The Myth of a Democratic Electoral Lock
As Hillary Clinton’s road to 270 electoral votes has turned rockier, Democrats have begun to encourage each other with a different number: you can almost hear the chant: “two-forty-two! two-forty-two.” That’s the total vote of the nineteen states (and Washington D.C.) that have gone Democrat in every one of the last six elections. It’s their firewall, they insist, putting Clinton in a position to pick up the remaining twenty-eight electoral votes in all sorts of ways.
“Florida alone will do it!… Or Virginia and North Carolina! Or..”
The arithmetic may be right, but the underlying assumption isn’t. Indeed, the whole idea of an “electoral lock” all but ensuring a Democratic victory can be accurately judged by the not-so-distant past; when it was in very different hands.
After 1988, the Republican Party had won five of six Presidential elections. Their only loss was a very narrow defeat, when Gerald Ford won 240 electoral votes to Jimmy Carter’s 298. (A shift of 5,500 votes in Ohio and 7,000 votes in Mississippi would have given Ford another term, just as a shift of a few hundred votes in Florida in 2000 would have put Al Gore in the White House.) That GOP lock was formidable: most of New England, just about all of the South (except when Southerner Carter ran in 1976), the plains states and the interior West.

_Exercise brief_. Does each of these statements agree with the article on the Democratic electoral lock? Give yes or no and quote the words from the article that decide it. (a) The figure of 242 comes from states that voted Democratic in each of the last six elections. (b) Gerald Ford won more electoral votes than Jimmy Carter. (c) The writer disputes the arithmetic behind the 242 figure.

_Data shown_.
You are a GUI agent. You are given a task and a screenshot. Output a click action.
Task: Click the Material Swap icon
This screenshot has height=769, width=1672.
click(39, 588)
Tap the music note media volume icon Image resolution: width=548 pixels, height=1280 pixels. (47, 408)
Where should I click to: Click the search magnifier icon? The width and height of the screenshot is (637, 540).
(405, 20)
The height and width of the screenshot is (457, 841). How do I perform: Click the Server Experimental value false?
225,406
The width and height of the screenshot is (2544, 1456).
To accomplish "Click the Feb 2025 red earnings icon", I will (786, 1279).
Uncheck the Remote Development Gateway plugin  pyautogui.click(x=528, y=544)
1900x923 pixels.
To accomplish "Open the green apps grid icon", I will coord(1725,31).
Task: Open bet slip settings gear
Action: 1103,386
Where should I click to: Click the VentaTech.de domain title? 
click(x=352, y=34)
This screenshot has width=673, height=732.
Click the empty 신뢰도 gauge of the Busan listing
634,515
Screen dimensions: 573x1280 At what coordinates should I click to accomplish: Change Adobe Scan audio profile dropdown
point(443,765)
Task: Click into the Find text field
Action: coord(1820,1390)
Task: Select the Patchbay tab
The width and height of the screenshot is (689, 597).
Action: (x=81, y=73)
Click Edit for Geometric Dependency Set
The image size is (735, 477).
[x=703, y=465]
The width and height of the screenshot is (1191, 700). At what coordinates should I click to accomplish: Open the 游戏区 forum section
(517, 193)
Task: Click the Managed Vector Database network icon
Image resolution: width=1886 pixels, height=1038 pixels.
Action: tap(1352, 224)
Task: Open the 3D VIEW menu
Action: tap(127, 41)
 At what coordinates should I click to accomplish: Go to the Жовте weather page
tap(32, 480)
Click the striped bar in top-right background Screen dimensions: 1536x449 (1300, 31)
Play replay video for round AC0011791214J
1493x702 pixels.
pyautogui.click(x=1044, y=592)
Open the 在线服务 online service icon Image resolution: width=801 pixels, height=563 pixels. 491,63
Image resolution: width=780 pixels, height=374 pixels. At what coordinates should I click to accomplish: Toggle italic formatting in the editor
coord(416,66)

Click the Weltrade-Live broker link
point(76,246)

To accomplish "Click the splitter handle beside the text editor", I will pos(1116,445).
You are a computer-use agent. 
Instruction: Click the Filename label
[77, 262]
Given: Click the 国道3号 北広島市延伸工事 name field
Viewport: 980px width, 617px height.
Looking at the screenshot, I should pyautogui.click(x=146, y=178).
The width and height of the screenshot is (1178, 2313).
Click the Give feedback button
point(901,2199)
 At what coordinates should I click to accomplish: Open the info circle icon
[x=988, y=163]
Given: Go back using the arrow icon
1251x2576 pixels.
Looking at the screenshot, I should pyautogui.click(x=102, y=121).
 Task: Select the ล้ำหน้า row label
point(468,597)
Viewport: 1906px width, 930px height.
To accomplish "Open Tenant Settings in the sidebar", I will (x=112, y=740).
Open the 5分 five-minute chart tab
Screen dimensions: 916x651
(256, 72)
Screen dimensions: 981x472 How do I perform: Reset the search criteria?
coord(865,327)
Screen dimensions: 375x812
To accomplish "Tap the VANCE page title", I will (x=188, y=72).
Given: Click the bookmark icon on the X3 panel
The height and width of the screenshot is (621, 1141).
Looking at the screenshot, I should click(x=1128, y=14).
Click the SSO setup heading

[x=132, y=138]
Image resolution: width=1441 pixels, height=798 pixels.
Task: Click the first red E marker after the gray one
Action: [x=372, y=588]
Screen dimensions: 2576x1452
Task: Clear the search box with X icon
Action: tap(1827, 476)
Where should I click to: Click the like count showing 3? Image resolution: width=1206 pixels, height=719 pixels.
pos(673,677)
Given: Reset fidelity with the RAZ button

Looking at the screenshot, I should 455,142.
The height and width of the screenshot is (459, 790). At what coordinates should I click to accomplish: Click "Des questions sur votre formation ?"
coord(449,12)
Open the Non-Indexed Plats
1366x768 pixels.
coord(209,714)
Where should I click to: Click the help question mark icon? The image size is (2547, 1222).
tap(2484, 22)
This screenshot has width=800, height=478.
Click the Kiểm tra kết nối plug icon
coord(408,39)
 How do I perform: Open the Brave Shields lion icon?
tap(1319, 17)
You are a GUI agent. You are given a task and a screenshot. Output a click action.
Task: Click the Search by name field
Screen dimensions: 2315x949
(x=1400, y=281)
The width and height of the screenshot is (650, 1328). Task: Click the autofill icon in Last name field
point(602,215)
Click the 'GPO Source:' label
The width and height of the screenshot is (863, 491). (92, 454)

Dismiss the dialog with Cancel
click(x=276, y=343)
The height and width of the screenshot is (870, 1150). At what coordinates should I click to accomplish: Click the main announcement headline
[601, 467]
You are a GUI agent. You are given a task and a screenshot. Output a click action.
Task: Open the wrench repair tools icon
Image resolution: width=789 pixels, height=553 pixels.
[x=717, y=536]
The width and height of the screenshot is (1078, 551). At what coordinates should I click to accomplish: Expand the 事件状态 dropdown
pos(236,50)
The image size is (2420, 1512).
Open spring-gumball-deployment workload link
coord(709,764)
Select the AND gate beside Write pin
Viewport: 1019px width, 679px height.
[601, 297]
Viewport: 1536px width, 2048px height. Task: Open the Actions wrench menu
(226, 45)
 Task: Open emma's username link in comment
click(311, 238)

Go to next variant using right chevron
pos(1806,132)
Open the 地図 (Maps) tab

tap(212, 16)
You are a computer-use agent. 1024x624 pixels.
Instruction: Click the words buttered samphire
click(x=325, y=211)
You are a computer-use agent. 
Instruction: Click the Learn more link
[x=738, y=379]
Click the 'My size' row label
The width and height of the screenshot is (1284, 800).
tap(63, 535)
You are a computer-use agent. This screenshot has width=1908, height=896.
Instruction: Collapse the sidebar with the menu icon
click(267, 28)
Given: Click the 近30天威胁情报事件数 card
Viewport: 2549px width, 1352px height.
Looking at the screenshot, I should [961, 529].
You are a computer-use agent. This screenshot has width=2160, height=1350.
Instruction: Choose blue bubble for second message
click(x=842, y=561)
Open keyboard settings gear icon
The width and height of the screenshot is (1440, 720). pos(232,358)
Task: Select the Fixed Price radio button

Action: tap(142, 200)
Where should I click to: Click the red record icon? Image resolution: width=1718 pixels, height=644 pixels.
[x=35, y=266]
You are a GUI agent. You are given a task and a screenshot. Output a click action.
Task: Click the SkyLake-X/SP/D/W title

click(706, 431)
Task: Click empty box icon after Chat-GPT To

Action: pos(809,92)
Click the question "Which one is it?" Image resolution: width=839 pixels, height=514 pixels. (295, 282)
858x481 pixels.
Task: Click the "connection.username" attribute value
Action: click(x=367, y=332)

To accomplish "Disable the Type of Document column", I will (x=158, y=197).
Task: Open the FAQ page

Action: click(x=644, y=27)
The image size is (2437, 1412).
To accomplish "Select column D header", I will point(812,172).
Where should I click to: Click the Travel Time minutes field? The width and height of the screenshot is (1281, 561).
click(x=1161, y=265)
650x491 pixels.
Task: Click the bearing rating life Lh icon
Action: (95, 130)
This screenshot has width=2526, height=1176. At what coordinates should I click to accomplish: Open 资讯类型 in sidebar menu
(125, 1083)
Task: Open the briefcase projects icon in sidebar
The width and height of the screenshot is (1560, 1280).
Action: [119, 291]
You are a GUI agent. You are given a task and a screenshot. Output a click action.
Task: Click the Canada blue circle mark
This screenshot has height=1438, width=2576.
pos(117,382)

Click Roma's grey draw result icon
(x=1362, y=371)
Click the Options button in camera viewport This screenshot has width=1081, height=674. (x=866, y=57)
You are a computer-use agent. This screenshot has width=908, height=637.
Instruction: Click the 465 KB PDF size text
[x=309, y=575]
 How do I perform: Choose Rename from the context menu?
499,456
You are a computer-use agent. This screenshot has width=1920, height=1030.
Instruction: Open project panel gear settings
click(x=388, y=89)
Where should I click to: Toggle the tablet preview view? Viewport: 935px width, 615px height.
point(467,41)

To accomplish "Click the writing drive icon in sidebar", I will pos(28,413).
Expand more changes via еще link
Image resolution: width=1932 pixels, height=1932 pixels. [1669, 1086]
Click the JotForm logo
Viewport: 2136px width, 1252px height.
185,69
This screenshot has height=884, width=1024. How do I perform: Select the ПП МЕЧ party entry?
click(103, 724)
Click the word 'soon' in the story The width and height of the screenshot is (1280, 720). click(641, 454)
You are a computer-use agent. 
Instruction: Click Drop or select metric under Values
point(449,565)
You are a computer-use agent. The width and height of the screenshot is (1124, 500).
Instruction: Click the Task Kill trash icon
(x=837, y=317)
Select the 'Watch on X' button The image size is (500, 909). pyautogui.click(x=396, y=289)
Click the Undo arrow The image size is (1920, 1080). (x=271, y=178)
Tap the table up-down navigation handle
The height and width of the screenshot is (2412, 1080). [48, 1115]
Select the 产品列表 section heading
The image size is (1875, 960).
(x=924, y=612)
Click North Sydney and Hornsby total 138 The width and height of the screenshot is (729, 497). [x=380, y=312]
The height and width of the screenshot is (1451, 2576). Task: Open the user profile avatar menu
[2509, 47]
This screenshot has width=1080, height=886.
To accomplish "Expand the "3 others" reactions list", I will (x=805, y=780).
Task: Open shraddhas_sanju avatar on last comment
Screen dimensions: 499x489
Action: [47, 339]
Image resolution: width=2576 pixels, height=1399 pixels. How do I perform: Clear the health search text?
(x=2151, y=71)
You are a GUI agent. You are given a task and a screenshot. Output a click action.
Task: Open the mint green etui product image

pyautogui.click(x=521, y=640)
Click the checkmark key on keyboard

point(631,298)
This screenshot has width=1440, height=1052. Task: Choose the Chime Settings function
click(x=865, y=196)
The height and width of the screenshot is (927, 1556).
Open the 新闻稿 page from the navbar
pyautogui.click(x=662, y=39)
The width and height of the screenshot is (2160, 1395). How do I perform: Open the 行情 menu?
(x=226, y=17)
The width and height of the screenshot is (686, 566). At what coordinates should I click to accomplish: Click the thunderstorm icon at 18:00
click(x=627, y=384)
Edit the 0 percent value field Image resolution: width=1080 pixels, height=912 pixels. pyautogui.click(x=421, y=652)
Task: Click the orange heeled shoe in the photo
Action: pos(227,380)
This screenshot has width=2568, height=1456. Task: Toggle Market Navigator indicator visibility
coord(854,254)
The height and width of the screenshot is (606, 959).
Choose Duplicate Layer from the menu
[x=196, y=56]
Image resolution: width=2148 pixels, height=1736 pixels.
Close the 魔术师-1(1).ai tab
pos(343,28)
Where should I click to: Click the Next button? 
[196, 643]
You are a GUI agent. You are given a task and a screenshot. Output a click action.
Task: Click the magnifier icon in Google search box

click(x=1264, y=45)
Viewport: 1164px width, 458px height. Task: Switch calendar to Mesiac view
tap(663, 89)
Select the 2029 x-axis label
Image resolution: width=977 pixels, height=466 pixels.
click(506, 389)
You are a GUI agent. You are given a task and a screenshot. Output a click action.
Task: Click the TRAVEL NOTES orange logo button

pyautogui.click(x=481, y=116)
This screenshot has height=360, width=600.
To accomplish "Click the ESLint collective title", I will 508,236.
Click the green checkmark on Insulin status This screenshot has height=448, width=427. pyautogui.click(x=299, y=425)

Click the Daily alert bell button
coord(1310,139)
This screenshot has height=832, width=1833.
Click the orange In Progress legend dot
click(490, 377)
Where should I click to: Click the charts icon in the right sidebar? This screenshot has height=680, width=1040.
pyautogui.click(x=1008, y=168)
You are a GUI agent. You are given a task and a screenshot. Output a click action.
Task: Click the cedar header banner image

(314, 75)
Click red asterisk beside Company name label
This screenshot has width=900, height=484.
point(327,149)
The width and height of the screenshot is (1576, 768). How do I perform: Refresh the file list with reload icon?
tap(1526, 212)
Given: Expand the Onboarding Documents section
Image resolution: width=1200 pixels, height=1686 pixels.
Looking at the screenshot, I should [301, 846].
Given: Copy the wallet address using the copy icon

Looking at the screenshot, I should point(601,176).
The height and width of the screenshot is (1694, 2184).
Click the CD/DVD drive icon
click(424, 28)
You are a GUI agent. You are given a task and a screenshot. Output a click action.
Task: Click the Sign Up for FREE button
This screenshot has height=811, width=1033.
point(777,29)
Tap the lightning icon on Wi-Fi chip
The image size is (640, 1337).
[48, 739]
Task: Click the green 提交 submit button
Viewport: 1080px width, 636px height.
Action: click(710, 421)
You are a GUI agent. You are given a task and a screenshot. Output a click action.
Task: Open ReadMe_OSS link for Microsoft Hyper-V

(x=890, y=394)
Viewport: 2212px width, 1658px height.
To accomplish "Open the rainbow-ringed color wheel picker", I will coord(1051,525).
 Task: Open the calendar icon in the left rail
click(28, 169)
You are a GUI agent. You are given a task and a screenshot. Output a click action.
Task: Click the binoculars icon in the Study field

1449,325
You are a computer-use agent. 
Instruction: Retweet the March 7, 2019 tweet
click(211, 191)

_Solution below_.
(a) Yes: "the nineteen states (and Washington D.C.) that have gone Democrat in every one of the last six elections."
(b) No: "Gerald Ford won 240 electoral votes to Jimmy Carter’s 298."
(c) No: "The arithmetic may be right, but the underlying assumption isn’t."